How to use Different Flooring in Different Rooms?
Your home’s flooring is one of the more luxurious investments you will make when beautifying the interior. Your selections are many, and picking different fabrications for each room need not result in a haphazard look. The connection between the flooring types is color.
Select your interior’s color palette before shopping for flooring. You should go for three different types of flooring from any one point in your home.
Color Scheme
Good interior design includes a color scheme for the entire house. Modifications in color choices depend on the location of the rooms and the number of levels in the house.
Starting with the hallway/entrance hall, select either stone, mosaic, tile, wood or a slate to mark the welcoming entry to your home. If you have a smaller apartment, laying one color and type of flooring throughout the main living areas vividly enlarges the living space.
Living Areas
The living room flooring can be sculpted laminated, wood, bamboo, tile, stone or carpet. The main aim is to mix and match the color of the floor with the hallway, as one flows into the other. An exact match isn’t necessary as long as the hues blend.
To avoid monotony in large spaces, consider an insert piece of carpet surrounded by hardwood. A dining room works best with stone or tile flooring.
Family Areas
Your family room’s flooring, specifically if it runs into the kitchen, should continue the color theme and benefits from a similarity to the kitchen flooring. If you choose carpet, go for a sculpted finish in a darker shade to prevent stain marks.
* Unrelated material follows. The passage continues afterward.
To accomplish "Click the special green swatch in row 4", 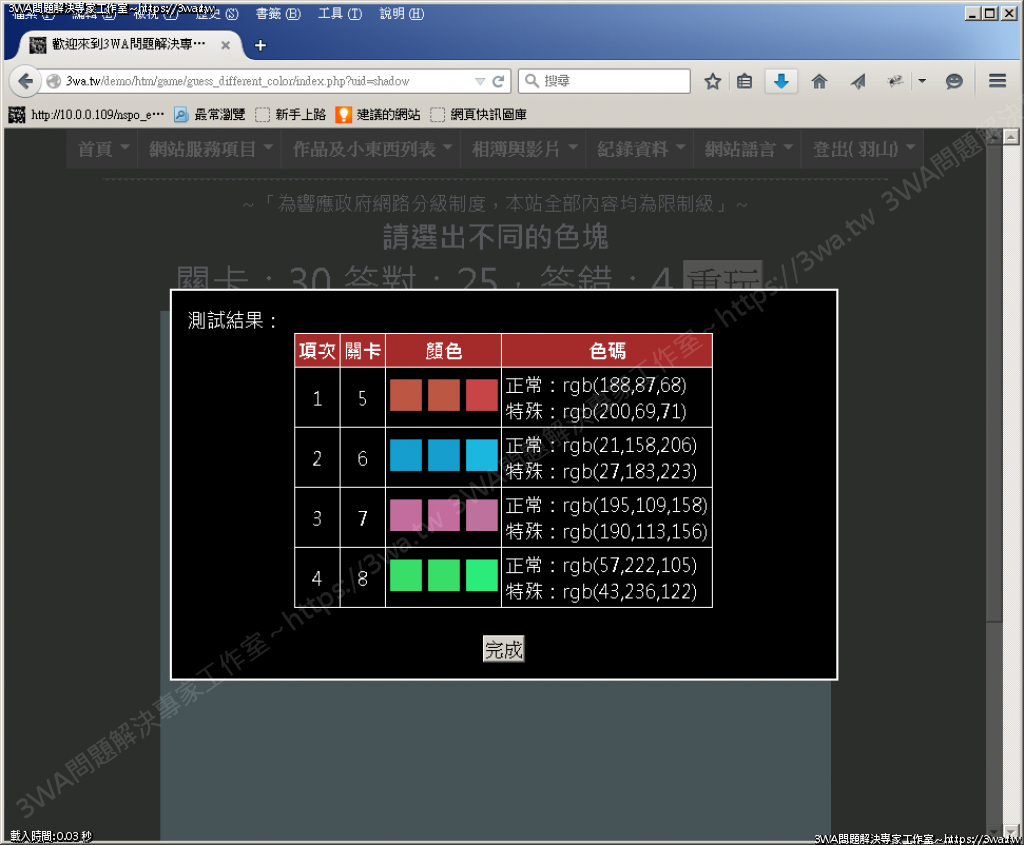I will [x=481, y=576].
Tile, wood, and stone work best in high-traffic rooms. The kitchen should be tile, cork or stone, and it must keep within the color scheme of rooms that lead into it. Avoid laminate and wood in case water overflows and causes warping.
Bedrooms
The bedroom is where you show your creativity in the flooring. Children’s rooms should have hard-surfaced flooring. A distressed laminate is less costly than wood and stands up to too much wear and tear.
If the main bedroom is away from the living area, the colors can feed off the room’s decor, as long as they don’t clang with the entryway flooring.
Choose a neutral color for the entryway, preferably in laminate, tile, and wood, and your choices of bedroom flooring widen
If you are going for a hard surface flooring in your bedroom, area rugs on either side of the bed provide a warm footpath.
Blend the colors with the flooring you have selected for the bathroom. Placing a faux-Oriental carpet, with rubber backing, in the middle of the bathroom adds stylishness and hue.